We can also use lists of lists

>>> old_list = [['62145', 'azerty'], ['1234', 'qwerty'], ['9876', 'ipsum']]
>>> new_list = [['62145', 'azerty'], ['1234', 'qwertw'], ['4865', 'lorem']]
>>> comp = Comparator(old_list, new_list)
>>> comp.check()
>>> comp.additions
[['1234', 'qwertw'], ['4865', 'lorem']]
>>> comp.deletions
[['1234', 'qwerty'], ['9876', 'ipsum']]

We can have an issue when a modification, in our case “qwerty” became “qwertz”, appears in both outputs, comp.additions and comp.deletions. You might want to consider this a change.
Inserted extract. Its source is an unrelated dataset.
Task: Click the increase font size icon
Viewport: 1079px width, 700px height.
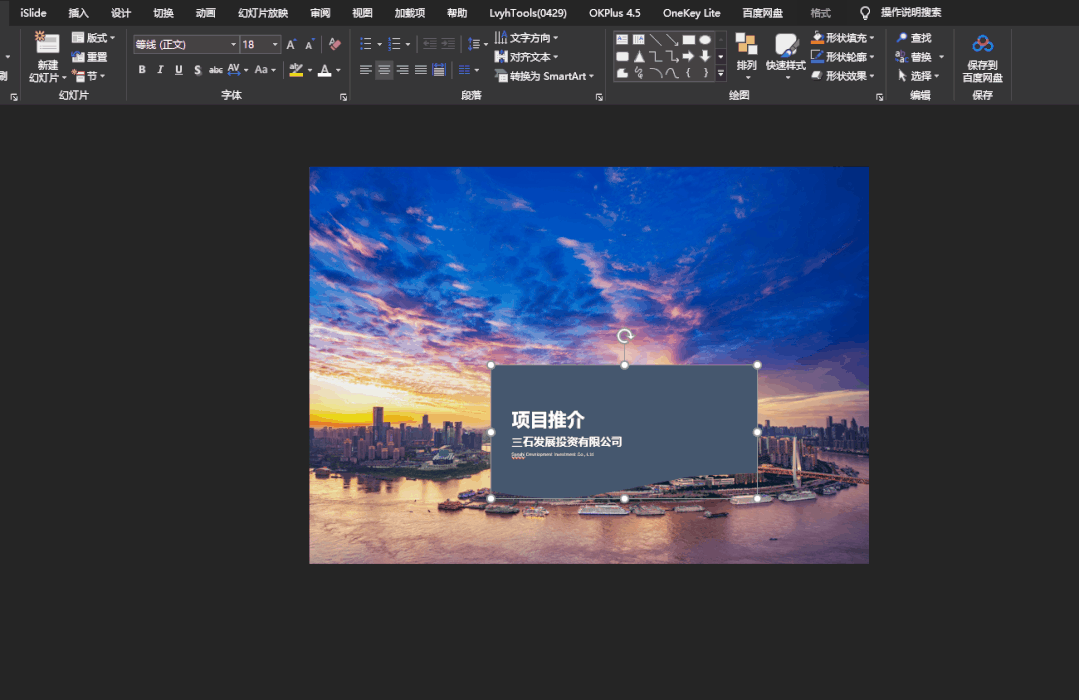Action: coord(291,45)

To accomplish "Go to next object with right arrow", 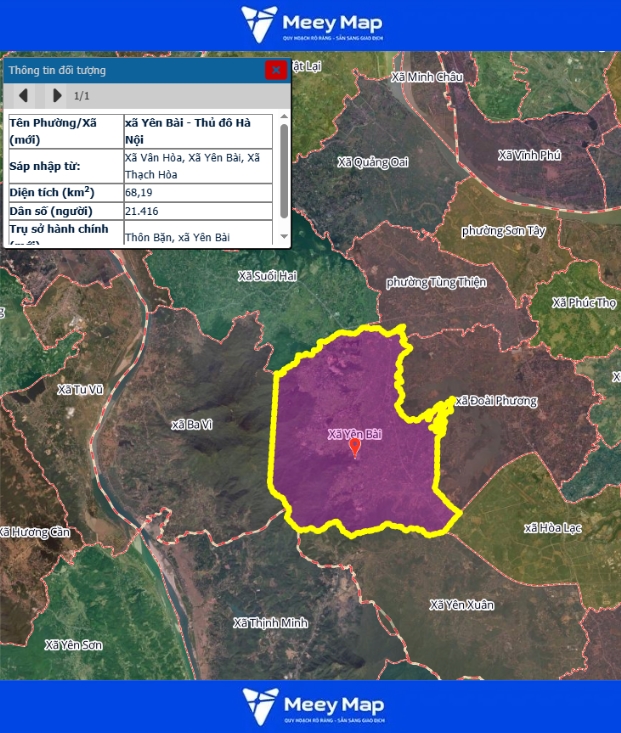I will (x=57, y=96).
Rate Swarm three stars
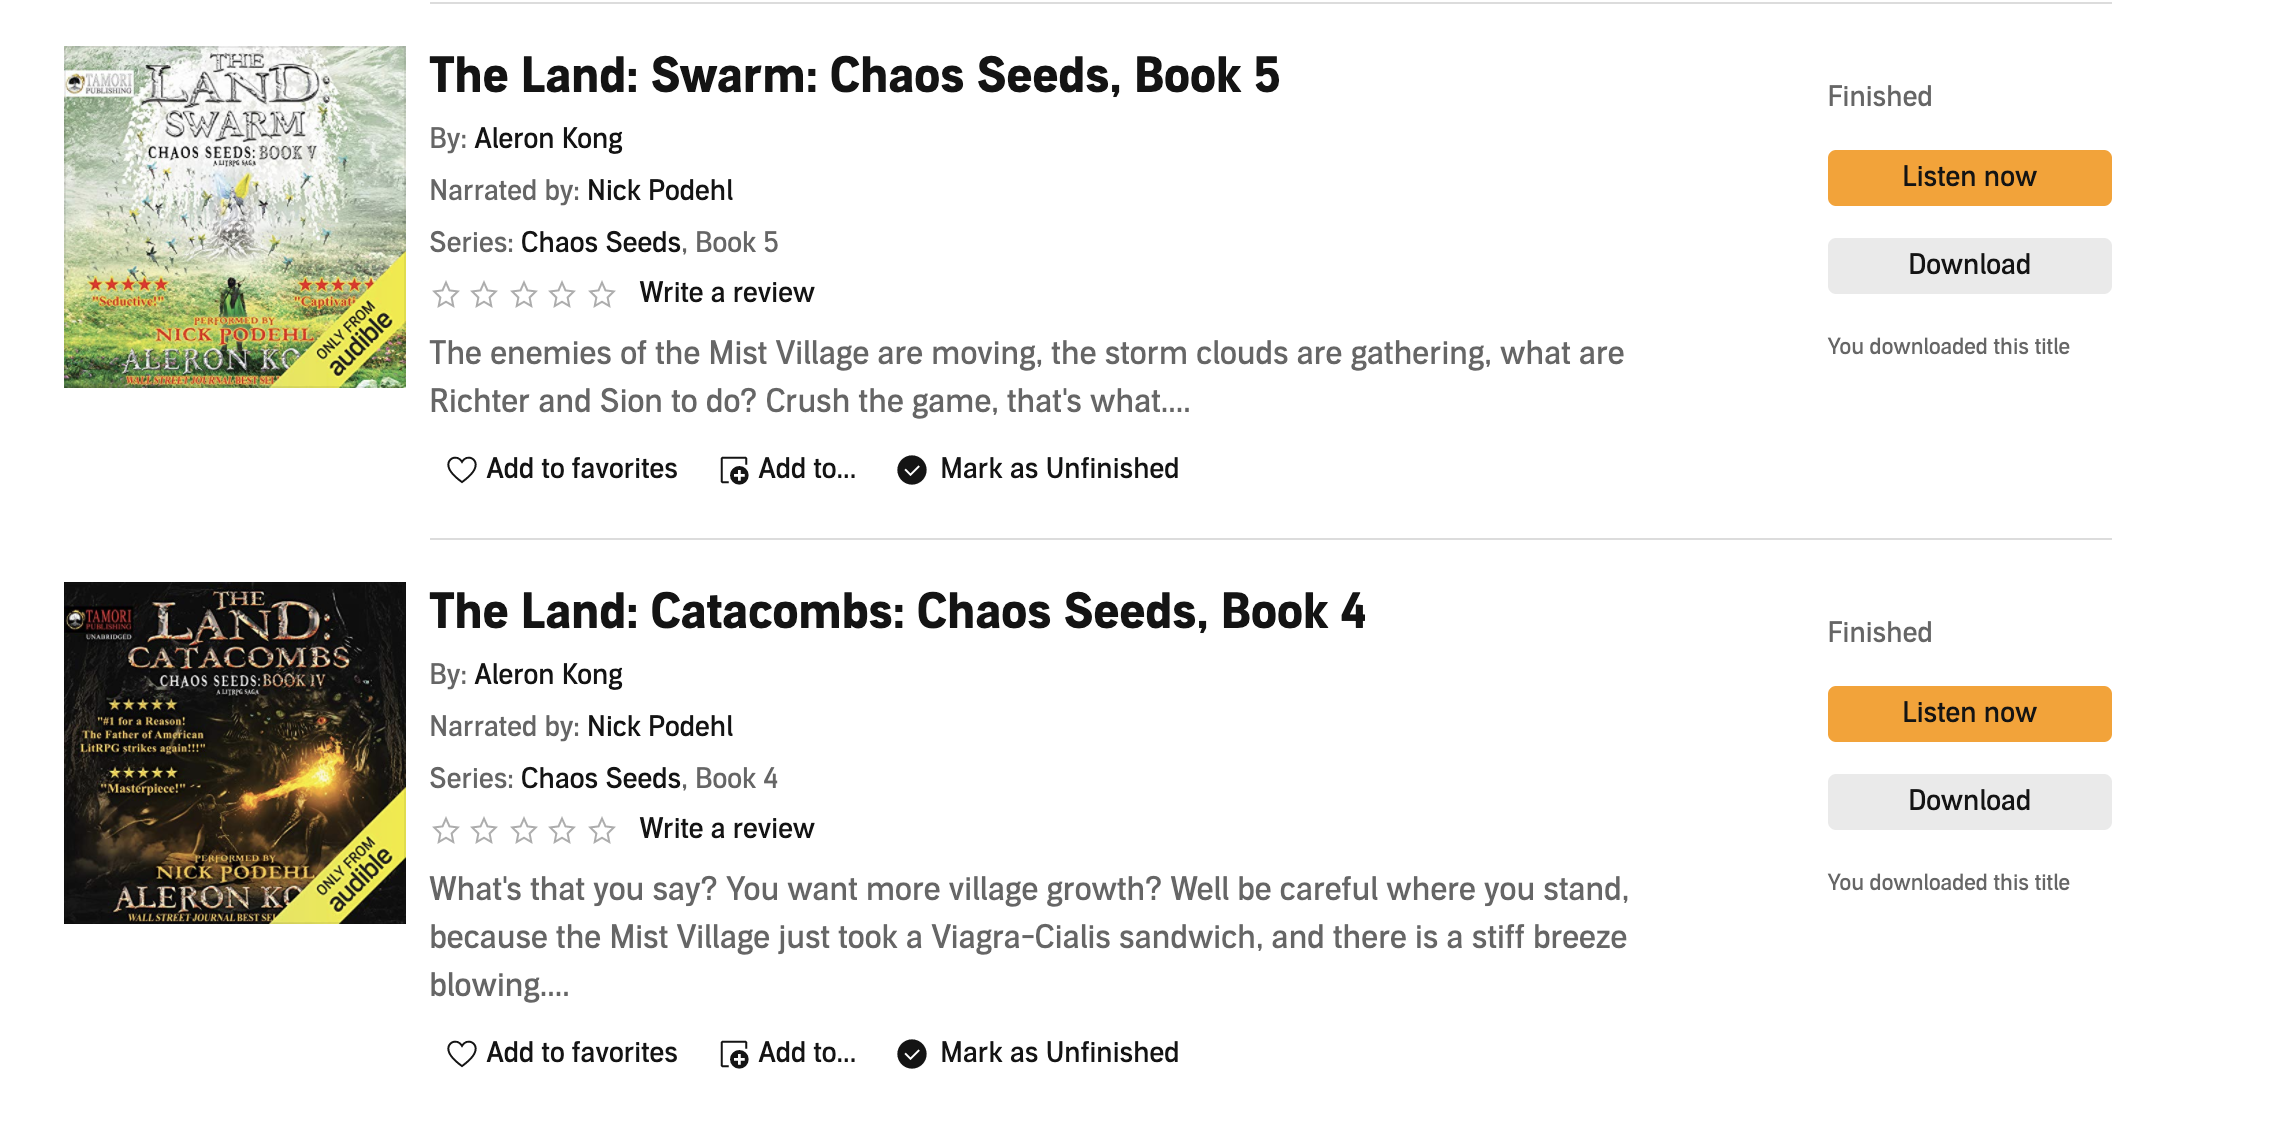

Comparator can handle this and filter out such cases if you provide a function that tells Comparator how to recognize such cases In our example, we consider 2 elements to be the same if the first element of the list is the same, a kind of id.

>>> def my_key(x):
...     return x[0]
...

The getChanges methods then provides a new attribute : changes

>>> comp.getChanges(my_key)
>>> comp.changes
[['1234', 'qwertw']]

of course, additions and deletions stay unchanged

>>> comp.additions
[['1234', 'qwertw'], ['4865', 'lorem']]
>>> comp.deletions
[['1234', 'qwerty'], ['9876', 'ipsum']]

You might want to consider only ‘pure’ additions and deletions getChanges allows for a keyword argument ‘purge’ that does just that

>>> comp.getChanges(my_key, purge=True)
>>> comp.changes
[['1234', 'qwertw']]
>>> comp.additions
[['4865', 'lorem']]
>>> comp.deletions
[['9876', 'ipsum']]

The old and new attributes store the lists to be compared you might want to reset those, Comparator provides a purgeOldNew method to clear up memory

>>> comp.old
[['62145', 'azerty'], ['1234', 'qwerty'], ['9876', 'ipsum']]
>>> comp.new
[['62145', 'azerty'], ['1234', 'qwertw'], ['4865', 'lorem']]
>>> comp.purgeOldNew()
>>> comp.old
>>> comp.new

compare XML files

Comparator can be used to compare xml files let’s make two xml files describing books

>>> old='''<?xml version="1.0" ?>
... <infos>
... <book><title>White pages 1995</title>
... <author>
... <surname>La Poste</surname>
... </author>
... <chapter><title>Paris</title>
... <para>ABEL Antoine 82 23 44 12</para>
... <para>ABEL Pierre 82 67 23 12</para>
... </chapter>
... </book>
... <book><title>Yellow pages 2007</title>
... <author>
... <surname>La Poste</surname>
... </author>
... <chapter><title>Bretagne</title>
... <para>Zindep 82 23 44 12</para>
... <para>ZYM 82 67 23 12</para>
... </chapter>
... </book>
... <book><title>Dark pages 2007</title>
... <author>
... <surname>La Poste</surname>
... </author>
... <chapter><title>Greves</title>
... <para>SNCF 82 23 44 12</para>
... </chapter>
... </book>
... </infos>
... '''
>>> new='''<?xml version="1.0"?>
... <infos>
... <book><title>White pages 1995</title>
... <author>
... <surname>La Poste</surname>
... </author>
... <chapter><title>Paris</title>
... <para>ABIL Antoine 82 23 44 12</para>
... <para>ABEL Pierre 82 67 23 12</para>
... </chapter>
... </book>
... <book><title>Yellow pages 2007</title>
... <author>
... <surname>La Poste</surname>
... </author>
... <chapter><title>Bretagne</title>
... <para>Zindep 82 23 44 12</para>
... <para>ZYM 82 67 23 12</para>
... </chapter>
... </book>
... <book><title>Blue pages 2007</title>
... <author>
... <surname>La Poste</surname>
... </author>
... <chapter><title>Bretagne</title>
... <para>Mer 82 23 44 12</para>
... <para>Ciel 82 67 23 12</para>
... </chapter>
... </book>
... </infos>
... '''

elementtree is required to parse xml

>>> from elementtree import ElementTree as ET

for this test we’ll use cStringIO rather than a file

>>> import cStringIO
>>> ex_old = cStringIO.StringIO(old)
>>> ex_new = cStringIO.StringIO(new)

we parse contents

>>> root_old = ET.parse(ex_old).getroot()
>>> root_new = ET.parse(ex_new).getroot()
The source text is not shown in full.